Assignment: Print all of the records below again without a single difference.

Stored data
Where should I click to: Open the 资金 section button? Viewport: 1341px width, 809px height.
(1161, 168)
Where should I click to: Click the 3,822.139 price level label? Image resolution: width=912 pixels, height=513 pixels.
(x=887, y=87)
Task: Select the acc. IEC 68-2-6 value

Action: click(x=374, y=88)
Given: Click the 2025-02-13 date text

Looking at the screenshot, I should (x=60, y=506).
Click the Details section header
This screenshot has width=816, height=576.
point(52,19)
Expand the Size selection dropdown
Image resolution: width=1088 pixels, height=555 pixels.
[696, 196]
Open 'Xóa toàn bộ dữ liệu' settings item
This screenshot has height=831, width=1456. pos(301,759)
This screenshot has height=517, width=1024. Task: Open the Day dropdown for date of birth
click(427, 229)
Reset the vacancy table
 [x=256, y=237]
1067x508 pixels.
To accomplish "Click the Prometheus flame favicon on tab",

Result of the task:
Where should I click to: Open the 资金 section button? Viewport: 1341px width, 809px height.
(1161, 168)
Where should I click to: Click the 3,822.139 price level label? Image resolution: width=912 pixels, height=513 pixels.
(x=887, y=87)
Task: Select the acc. IEC 68-2-6 value

Action: click(x=374, y=88)
Given: Click the 2025-02-13 date text

Looking at the screenshot, I should (x=60, y=506).
Click the Details section header
This screenshot has width=816, height=576.
point(52,19)
Expand the Size selection dropdown
Image resolution: width=1088 pixels, height=555 pixels.
[696, 196]
Open 'Xóa toàn bộ dữ liệu' settings item
This screenshot has height=831, width=1456. pos(301,759)
This screenshot has height=517, width=1024. Task: Open the Day dropdown for date of birth
click(427, 229)
Reset the vacancy table
 [x=256, y=237]
1067x508 pixels.
To accomplish "Click the Prometheus flame favicon on tab",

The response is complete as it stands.